Que s’était-il passé? Nous avions donné notre interprétation, dans le texte déjà référencé. Un témoignage précis nous est parvenu. La source qui nous informe fut professionnellement très proche de Mandelson, à cause du poste qu’elle occupait, pendant la première année du mandat de Commissaire du Britannique. Cette source put ainsi apprécier quel «homme épouvantable et insupportable» se révèle être (ou se confirme) Mandelson dans ses activités professionnelles. (Cette question du caractère de Mandelson joue un rôle non négligeable dans l’interprétation que nous développons ici.)

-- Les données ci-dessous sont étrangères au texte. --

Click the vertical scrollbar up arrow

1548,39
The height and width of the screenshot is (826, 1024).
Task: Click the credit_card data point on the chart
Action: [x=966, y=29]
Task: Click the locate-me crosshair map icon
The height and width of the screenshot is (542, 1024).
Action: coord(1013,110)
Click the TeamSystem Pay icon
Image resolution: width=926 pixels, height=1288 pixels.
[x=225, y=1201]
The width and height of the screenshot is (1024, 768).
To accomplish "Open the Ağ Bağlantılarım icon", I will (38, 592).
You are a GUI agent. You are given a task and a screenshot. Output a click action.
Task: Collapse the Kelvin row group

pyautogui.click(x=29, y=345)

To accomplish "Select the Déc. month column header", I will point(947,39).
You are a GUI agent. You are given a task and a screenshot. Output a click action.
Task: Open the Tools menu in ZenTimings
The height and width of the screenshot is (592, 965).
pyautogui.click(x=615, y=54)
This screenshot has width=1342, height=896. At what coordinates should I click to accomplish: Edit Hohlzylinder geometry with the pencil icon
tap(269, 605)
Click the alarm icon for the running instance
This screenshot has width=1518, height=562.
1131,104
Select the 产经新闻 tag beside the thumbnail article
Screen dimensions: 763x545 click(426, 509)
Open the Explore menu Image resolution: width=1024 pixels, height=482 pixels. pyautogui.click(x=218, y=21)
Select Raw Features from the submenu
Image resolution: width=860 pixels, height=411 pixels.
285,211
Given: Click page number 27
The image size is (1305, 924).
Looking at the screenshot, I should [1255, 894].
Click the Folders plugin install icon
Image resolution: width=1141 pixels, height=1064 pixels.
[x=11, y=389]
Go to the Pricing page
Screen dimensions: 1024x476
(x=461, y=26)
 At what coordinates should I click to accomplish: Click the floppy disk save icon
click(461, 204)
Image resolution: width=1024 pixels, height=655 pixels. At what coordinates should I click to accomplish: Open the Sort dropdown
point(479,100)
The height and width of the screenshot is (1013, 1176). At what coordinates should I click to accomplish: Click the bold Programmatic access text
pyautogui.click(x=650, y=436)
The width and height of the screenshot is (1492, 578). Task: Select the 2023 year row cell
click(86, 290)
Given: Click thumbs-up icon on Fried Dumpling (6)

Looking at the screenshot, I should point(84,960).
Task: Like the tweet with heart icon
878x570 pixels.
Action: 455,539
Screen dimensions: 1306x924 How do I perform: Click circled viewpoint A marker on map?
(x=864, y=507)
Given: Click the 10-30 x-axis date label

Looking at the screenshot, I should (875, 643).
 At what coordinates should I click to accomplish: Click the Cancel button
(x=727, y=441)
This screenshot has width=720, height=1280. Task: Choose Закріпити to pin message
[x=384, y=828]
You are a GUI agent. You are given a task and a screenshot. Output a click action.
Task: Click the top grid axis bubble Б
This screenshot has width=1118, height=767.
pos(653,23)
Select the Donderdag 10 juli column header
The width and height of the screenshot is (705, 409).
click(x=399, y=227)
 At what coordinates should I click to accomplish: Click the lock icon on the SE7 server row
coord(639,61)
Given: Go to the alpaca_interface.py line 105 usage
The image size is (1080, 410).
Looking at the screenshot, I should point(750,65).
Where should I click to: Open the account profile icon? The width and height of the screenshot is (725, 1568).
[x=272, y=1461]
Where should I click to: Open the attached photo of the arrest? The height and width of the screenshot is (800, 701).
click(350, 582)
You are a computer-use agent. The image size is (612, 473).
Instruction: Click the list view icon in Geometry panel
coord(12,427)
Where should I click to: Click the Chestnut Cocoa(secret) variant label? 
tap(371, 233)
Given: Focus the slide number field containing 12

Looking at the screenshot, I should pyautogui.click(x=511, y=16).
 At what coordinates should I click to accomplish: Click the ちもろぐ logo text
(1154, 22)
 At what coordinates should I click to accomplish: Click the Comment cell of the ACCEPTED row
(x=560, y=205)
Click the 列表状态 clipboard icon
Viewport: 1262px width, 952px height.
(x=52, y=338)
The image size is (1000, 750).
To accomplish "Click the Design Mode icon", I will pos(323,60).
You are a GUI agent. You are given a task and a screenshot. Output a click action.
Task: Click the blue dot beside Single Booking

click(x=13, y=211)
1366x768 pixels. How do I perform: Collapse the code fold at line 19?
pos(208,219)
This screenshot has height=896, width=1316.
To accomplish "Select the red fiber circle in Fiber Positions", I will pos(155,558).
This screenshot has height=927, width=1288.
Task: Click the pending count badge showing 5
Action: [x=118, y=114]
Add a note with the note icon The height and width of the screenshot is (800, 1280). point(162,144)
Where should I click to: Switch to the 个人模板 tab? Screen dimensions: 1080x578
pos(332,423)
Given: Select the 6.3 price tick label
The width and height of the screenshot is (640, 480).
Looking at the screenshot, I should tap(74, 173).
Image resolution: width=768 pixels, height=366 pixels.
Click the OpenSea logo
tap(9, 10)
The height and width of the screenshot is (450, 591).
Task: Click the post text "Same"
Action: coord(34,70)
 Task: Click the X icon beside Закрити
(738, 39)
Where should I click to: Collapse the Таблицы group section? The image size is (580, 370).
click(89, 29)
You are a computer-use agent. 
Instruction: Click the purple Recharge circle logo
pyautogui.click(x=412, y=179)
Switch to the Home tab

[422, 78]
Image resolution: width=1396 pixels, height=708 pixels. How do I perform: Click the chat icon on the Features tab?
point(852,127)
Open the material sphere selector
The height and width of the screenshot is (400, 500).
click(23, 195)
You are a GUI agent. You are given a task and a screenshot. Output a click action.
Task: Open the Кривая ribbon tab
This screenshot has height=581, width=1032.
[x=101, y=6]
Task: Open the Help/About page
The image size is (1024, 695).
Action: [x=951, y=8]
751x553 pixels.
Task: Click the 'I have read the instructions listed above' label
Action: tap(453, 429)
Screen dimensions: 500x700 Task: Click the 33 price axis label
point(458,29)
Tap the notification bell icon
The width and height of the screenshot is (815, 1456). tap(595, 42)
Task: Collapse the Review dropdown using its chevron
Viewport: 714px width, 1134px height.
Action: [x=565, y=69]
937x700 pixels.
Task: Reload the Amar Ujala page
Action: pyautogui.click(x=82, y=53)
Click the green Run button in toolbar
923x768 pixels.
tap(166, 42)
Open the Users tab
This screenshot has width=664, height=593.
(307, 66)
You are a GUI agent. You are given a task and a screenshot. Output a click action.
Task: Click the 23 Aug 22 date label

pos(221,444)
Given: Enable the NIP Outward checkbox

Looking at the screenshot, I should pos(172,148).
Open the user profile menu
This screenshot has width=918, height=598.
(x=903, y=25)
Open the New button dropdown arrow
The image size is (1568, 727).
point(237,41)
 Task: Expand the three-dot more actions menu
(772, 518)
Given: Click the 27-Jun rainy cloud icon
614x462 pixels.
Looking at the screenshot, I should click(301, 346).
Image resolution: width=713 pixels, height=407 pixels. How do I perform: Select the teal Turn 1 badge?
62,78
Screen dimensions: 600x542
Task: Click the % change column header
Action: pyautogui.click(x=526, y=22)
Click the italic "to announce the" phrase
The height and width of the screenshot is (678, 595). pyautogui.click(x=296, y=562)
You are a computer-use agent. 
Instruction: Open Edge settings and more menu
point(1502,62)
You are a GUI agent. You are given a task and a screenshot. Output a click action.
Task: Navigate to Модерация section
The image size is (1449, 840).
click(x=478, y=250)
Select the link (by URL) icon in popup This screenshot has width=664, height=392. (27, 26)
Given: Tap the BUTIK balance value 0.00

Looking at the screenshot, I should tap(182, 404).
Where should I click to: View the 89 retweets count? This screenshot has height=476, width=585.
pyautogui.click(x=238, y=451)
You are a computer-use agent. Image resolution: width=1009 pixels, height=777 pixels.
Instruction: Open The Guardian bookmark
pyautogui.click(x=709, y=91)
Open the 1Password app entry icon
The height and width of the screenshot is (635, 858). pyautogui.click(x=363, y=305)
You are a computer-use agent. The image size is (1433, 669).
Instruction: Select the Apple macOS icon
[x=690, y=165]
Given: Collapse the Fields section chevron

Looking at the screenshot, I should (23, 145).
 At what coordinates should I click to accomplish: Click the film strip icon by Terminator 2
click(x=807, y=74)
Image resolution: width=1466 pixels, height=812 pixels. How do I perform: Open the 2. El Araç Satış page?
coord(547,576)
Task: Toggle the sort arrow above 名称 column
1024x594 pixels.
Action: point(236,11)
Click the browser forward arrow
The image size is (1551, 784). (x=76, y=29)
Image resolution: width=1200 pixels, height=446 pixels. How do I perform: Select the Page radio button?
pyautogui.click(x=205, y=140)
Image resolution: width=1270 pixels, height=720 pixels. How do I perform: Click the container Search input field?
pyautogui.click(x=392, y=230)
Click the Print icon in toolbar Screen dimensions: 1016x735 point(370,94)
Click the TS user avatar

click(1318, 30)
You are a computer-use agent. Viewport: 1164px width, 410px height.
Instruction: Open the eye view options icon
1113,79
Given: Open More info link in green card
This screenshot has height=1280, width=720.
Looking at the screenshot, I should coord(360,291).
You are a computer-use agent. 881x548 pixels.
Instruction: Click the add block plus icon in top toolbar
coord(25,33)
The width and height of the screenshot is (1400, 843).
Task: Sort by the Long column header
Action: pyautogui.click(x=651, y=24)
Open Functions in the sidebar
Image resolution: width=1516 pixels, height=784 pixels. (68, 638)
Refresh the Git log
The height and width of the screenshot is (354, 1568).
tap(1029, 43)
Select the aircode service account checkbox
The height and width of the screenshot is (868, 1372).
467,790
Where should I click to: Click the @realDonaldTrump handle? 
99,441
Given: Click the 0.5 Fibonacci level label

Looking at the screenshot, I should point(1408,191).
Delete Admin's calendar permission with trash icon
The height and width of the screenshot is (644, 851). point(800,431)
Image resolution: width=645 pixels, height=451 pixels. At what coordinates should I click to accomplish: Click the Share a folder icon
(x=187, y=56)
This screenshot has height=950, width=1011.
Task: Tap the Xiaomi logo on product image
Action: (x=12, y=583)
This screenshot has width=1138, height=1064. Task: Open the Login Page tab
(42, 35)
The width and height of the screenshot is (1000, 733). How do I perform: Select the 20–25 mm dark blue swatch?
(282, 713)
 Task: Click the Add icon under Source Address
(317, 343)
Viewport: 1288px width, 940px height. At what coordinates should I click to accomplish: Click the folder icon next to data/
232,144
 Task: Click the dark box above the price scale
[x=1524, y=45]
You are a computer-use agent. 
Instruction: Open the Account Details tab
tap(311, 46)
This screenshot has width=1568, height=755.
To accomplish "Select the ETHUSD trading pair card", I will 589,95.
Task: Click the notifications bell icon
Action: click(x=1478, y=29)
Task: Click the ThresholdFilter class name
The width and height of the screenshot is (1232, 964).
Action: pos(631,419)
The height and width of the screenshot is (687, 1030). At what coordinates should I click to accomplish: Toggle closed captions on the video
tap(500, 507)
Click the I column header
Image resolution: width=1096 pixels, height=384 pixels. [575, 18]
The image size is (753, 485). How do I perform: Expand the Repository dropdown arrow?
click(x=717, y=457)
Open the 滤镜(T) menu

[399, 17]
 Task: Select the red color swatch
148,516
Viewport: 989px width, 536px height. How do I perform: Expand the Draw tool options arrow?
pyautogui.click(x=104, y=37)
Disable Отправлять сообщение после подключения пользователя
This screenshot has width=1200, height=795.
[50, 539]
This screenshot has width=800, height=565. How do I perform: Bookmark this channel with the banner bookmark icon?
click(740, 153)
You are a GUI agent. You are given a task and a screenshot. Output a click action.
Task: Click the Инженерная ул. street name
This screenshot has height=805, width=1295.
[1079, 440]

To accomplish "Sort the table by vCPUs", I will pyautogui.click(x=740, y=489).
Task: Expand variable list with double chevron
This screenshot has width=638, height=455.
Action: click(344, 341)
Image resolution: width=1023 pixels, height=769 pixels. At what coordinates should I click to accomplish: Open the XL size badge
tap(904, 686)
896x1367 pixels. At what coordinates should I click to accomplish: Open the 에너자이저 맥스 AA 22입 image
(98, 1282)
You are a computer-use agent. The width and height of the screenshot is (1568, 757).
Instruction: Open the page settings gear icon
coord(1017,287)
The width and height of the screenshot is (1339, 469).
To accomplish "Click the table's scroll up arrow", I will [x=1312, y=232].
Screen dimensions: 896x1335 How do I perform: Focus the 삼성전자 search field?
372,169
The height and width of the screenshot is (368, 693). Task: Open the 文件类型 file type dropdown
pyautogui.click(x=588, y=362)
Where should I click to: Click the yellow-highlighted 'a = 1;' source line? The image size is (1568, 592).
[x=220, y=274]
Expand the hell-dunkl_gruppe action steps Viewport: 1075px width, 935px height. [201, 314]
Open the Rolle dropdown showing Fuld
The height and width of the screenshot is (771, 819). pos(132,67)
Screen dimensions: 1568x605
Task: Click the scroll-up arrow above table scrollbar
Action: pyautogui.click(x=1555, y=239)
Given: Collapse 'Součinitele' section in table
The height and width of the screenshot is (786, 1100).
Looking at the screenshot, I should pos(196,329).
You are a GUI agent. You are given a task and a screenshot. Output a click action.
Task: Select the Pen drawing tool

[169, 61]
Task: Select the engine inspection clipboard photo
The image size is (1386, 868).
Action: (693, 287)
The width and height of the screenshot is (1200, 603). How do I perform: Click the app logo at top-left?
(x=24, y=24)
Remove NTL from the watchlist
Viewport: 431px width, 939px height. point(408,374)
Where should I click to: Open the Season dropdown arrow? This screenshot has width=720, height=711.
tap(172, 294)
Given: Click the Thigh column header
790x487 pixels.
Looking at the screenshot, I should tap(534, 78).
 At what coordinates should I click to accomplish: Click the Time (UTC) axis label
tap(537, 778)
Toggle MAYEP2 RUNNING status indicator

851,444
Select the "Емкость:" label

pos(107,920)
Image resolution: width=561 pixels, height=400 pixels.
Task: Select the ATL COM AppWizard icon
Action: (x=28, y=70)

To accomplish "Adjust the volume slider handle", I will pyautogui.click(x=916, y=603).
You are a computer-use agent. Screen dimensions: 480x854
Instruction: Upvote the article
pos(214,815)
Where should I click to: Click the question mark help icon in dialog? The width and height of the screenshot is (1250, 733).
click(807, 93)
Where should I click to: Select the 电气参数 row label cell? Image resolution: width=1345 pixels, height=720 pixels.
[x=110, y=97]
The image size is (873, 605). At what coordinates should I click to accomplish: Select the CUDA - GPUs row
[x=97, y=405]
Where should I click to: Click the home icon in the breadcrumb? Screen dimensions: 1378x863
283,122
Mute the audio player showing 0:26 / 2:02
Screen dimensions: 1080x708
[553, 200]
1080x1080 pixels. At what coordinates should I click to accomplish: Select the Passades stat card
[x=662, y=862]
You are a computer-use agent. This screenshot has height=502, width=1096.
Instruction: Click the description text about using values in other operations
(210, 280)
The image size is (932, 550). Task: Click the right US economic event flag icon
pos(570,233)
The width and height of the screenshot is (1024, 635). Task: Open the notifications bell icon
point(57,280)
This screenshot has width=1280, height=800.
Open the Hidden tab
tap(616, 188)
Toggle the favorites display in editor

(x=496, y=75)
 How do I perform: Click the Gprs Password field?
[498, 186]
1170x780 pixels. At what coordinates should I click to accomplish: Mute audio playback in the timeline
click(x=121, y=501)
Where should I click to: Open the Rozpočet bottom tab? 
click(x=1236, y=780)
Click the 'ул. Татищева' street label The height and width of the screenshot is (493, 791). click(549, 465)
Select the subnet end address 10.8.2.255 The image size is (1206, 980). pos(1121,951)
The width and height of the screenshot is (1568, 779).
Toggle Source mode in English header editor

Mais l’intérêt de ce témoignage est l’explication donnée au comportement de Mandelson. «Il arrivait à la Commission comme Britannique, instantanément étiqueté pro-américain, dans le poste le plus sensible des relations entre l’Europe et les Etats-Unis. Il lui fallait absolument asseoir sa légitimité, comme Commissaire européen, et, pour cela, montrer qu’un Britannique n’était pas nécessairement l’homme des Américains et qu’il pouvait même être diablement européen. Cela était d’autant plus nécessaire qu’il succédait à un Français, Pascal Lamy.»

Conséquence : Mandelson rechercha aussitôt l’affrontement avec les Américains, comme aucun Français (y compris Lamy, sans aucun doute) n’aurait fait. Cette attitude, notamment à cause du caractère de Mandelson, prit très vite un tour personnel, d’où «une inimitié explosive avec Zoellick, qui fit que, dans les dernières semaines passées par l’Américain au Commerce, au printemps 2005, les deux hommes ne se parlaient plus et refusaient même de se prendre au téléphone».

Mandelson n’a jamais “récupéré” de cet épisode dans ses relations avec les Américains. Les changements américains au Commerce (départ de Zoellick, etc.) n’ont pas changé la situation. En un sens, Mandelson s’était fait lui-même prisonnier à la fois de son sens tactique bien britannique et de son caractère insupportable. L’échec du Doha Round doit une part non négligeable à cette étrange équation humaine qui est une bonne illustration du jeu politique postmoderne où entrent en bonne part des facteurs virtualistes (les relations avec les USA) et des facteurs psychologiques. Sur le fond des problèmes traités, on sera plus réservé.